作業内容 |
以下のレコードの全行について、「screenshot」を「image」に変更して記載し直すこと。その他の部分は変更せず、画像は回答から除外すること。

━━━━━ 抽出レコード ━━━━━

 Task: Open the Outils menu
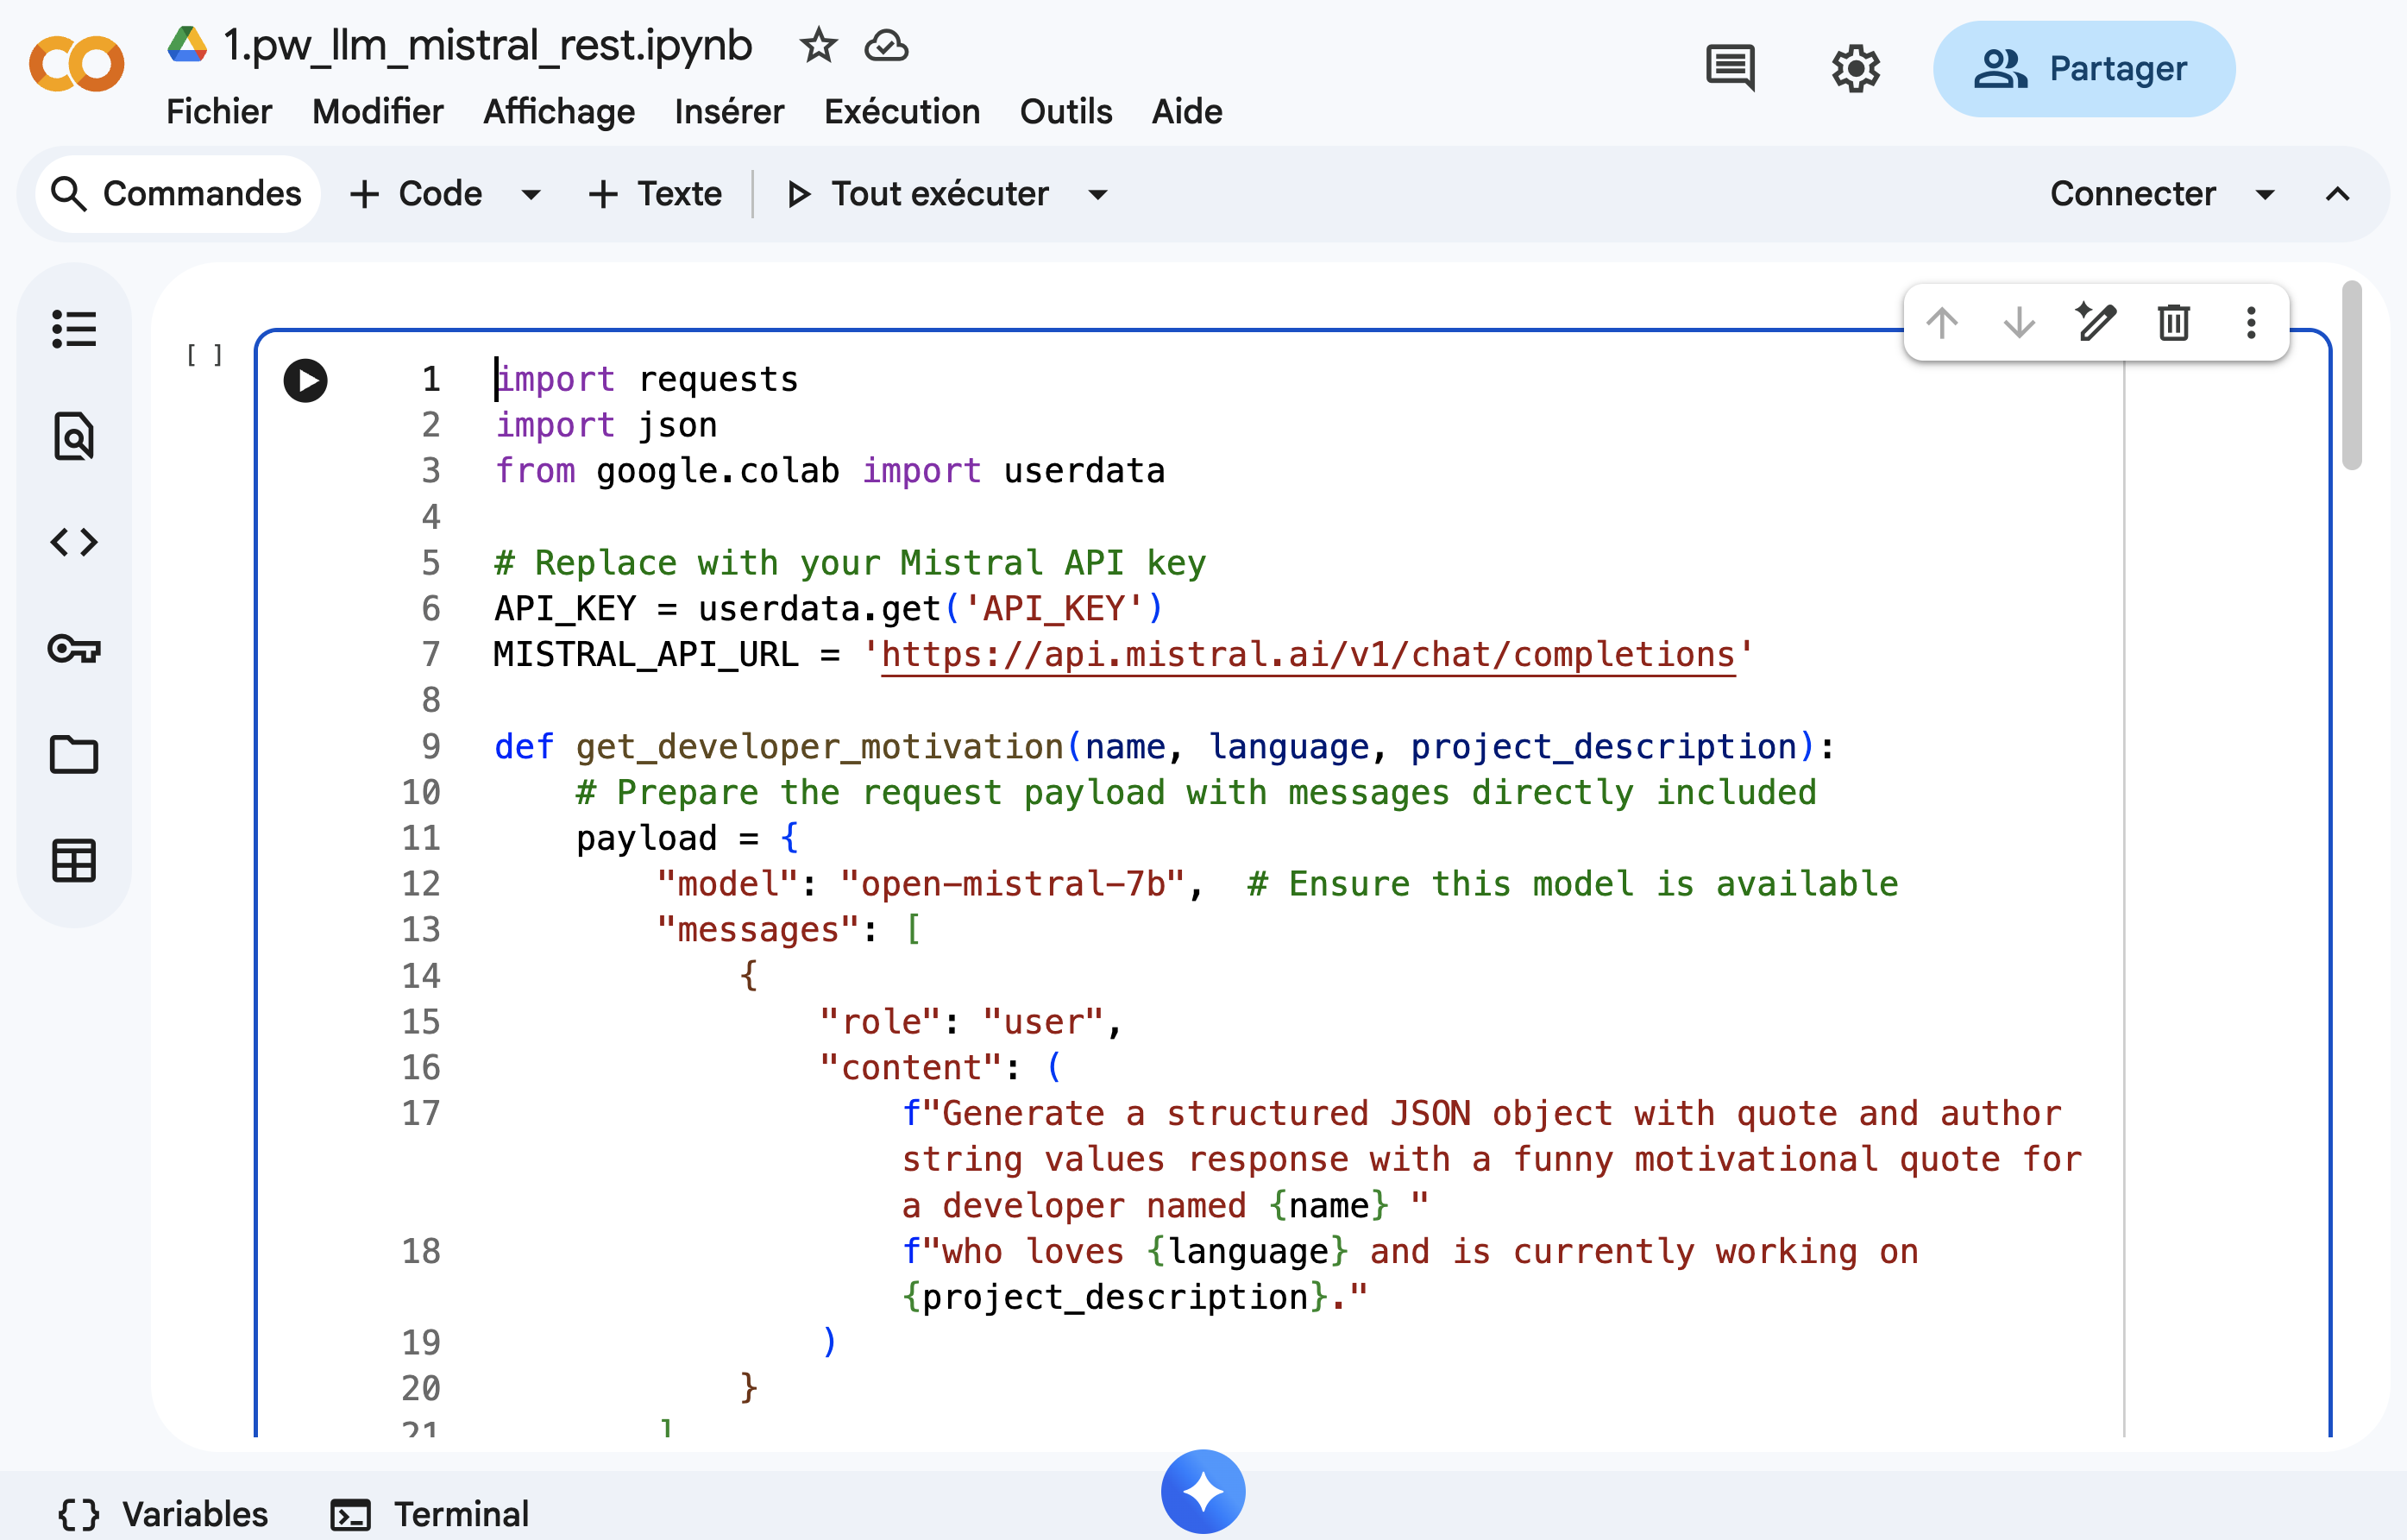coord(1065,112)
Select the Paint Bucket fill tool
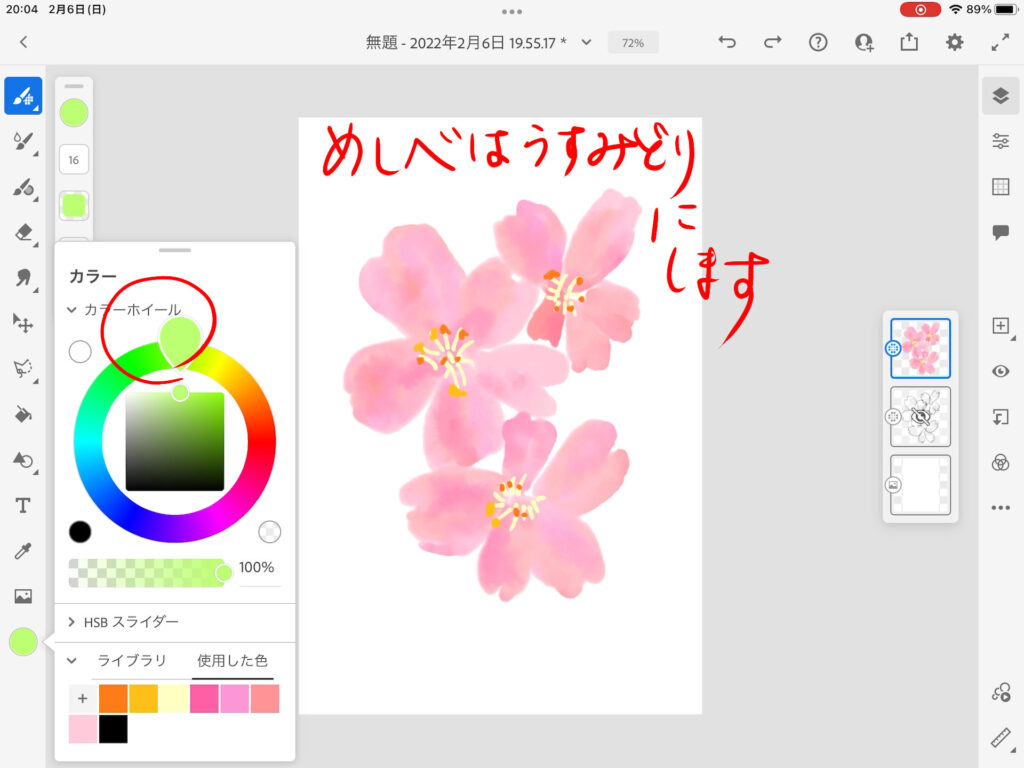 [x=23, y=414]
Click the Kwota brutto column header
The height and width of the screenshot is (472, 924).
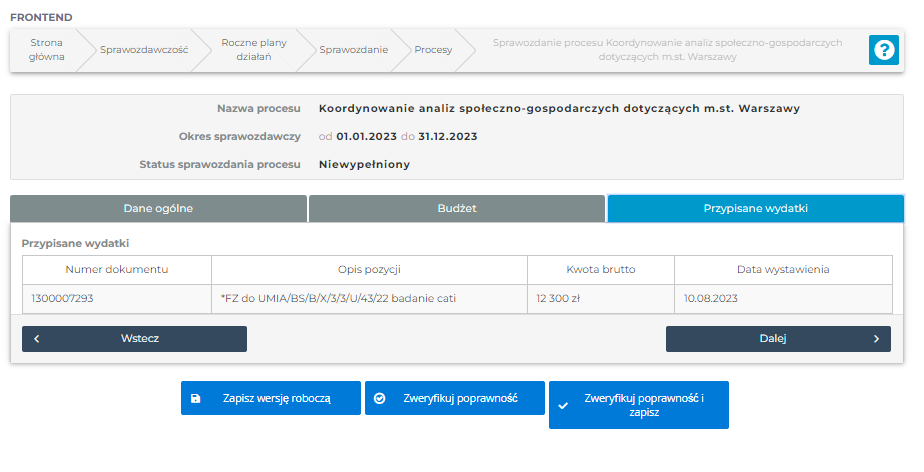pos(600,269)
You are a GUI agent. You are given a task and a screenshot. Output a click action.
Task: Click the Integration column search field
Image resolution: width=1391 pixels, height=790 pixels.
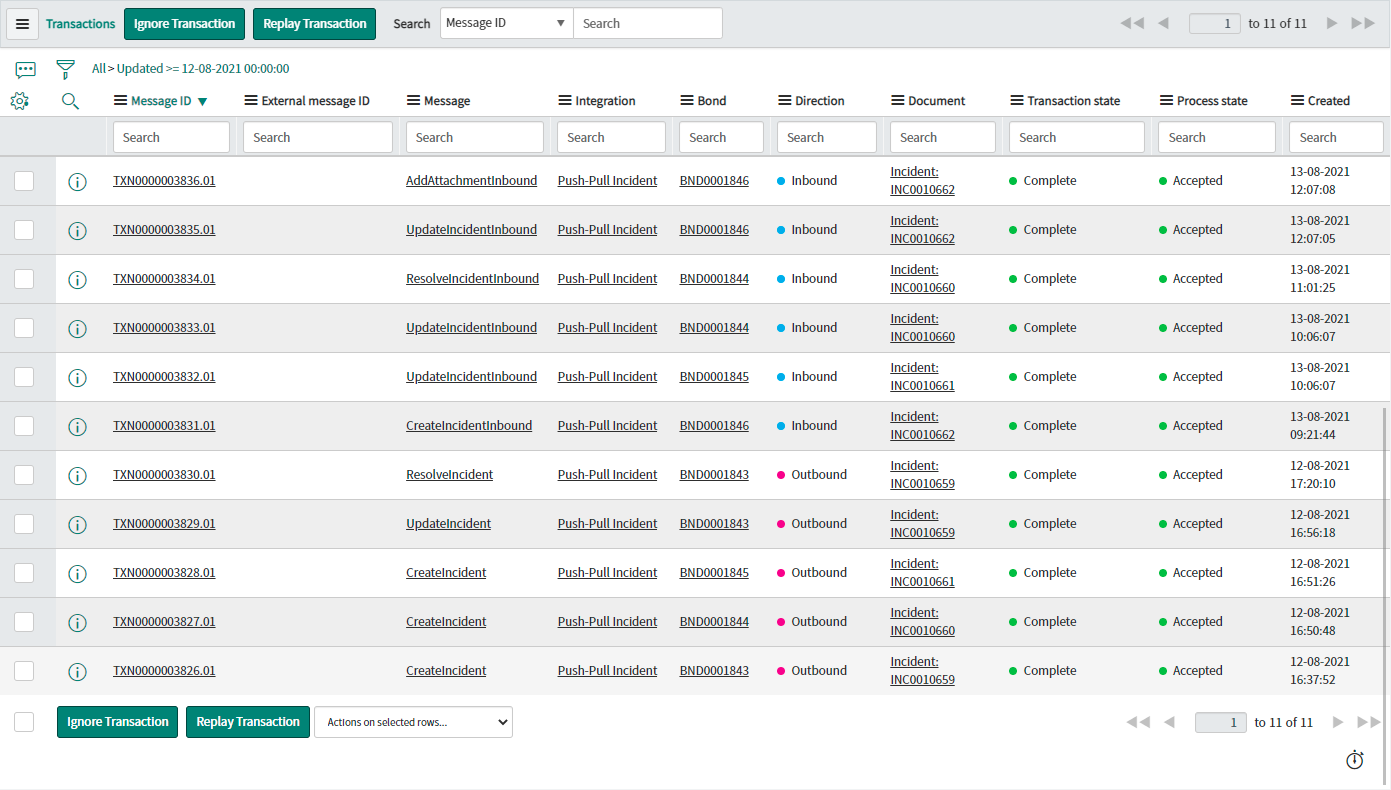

━━━━━

記述回答 |
 Task: Open the Outils menu
coord(1065,112)
Select the Paint Bucket fill tool
 [x=23, y=414]
Click the Kwota brutto column header
The height and width of the image is (472, 924).
pos(600,269)
You are a GUI agent. You are given a task and a image. Output a click action.
Task: Click the Integration column search field
Image resolution: width=1391 pixels, height=790 pixels.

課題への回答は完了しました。